Problem details: Please print the listing that follows word for word, but skip any pictures it holds.

━━━━━━━━━━━━━━━━━━━━━━━━━━━━━━

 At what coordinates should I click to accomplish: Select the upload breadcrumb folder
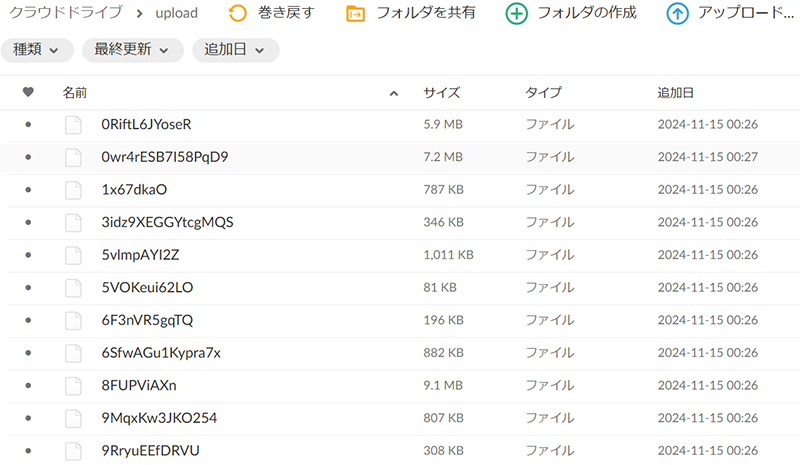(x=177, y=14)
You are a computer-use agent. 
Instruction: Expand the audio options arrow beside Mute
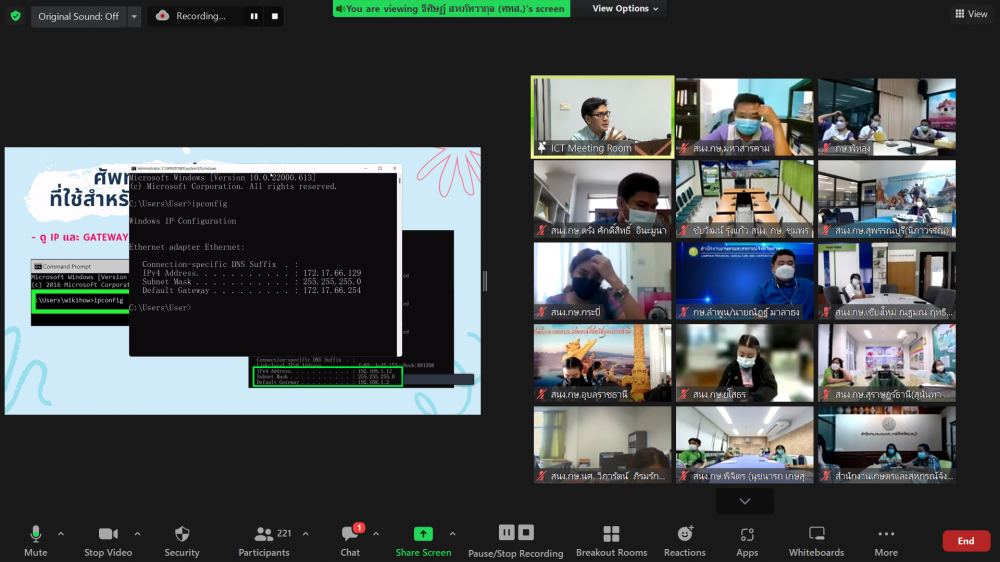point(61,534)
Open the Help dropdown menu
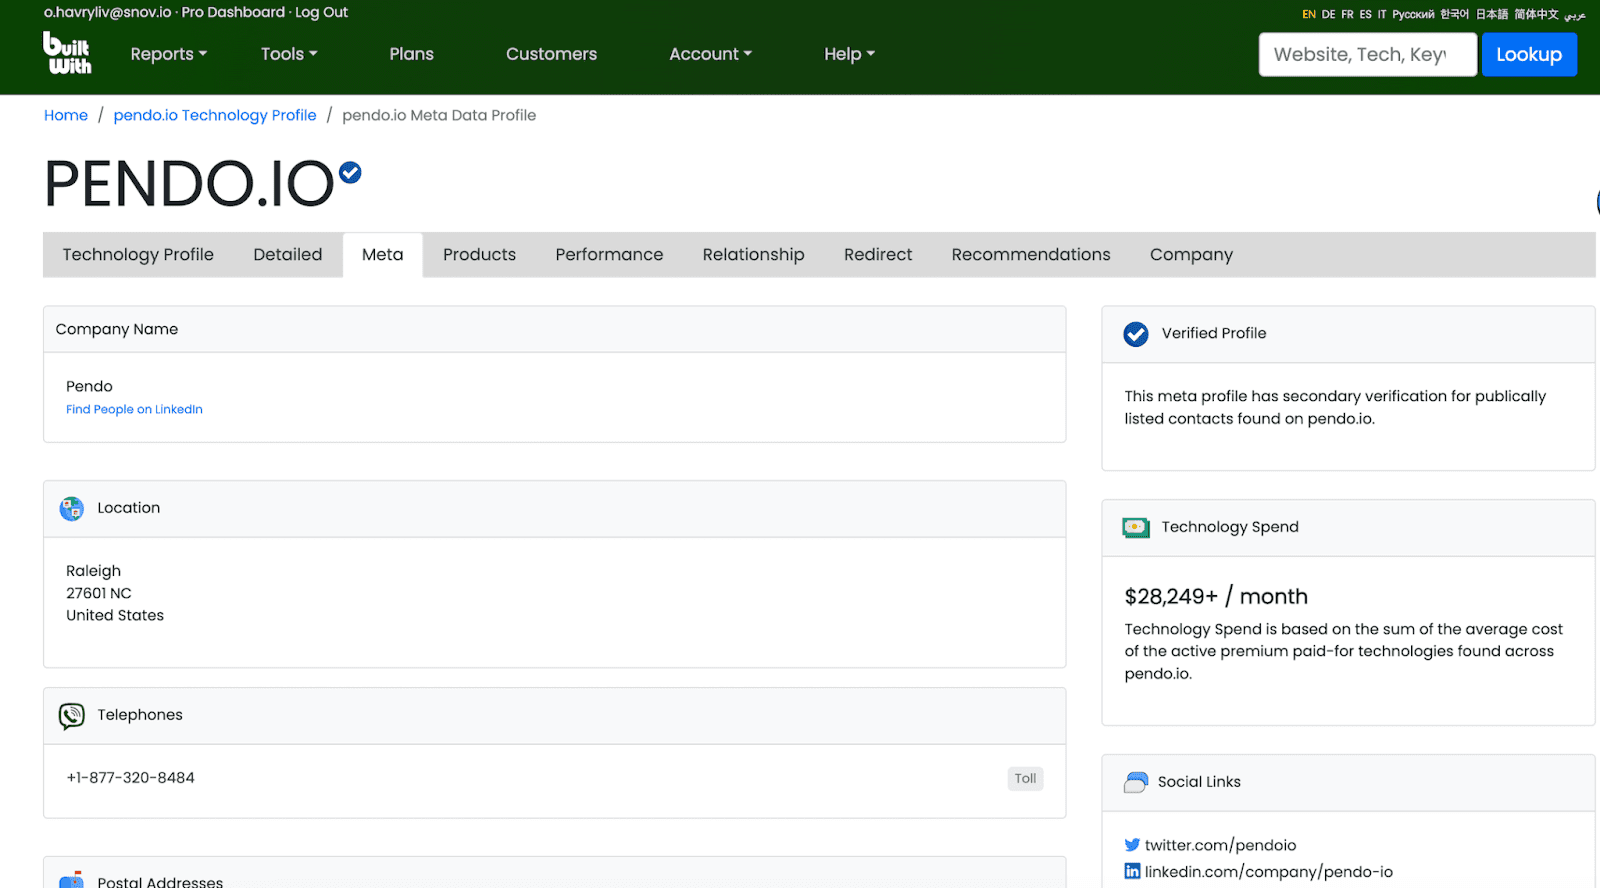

━━━━━━━━━━━━━━━━━━━━━━━━━━━━━━

Response area:
 At what coordinates should I click to accomplish: Select the upload breadcrumb folder
(x=177, y=14)
You are a computer-use agent. 
Instruction: Expand the audio options arrow beside Mute
point(61,534)
Open the Help dropdown menu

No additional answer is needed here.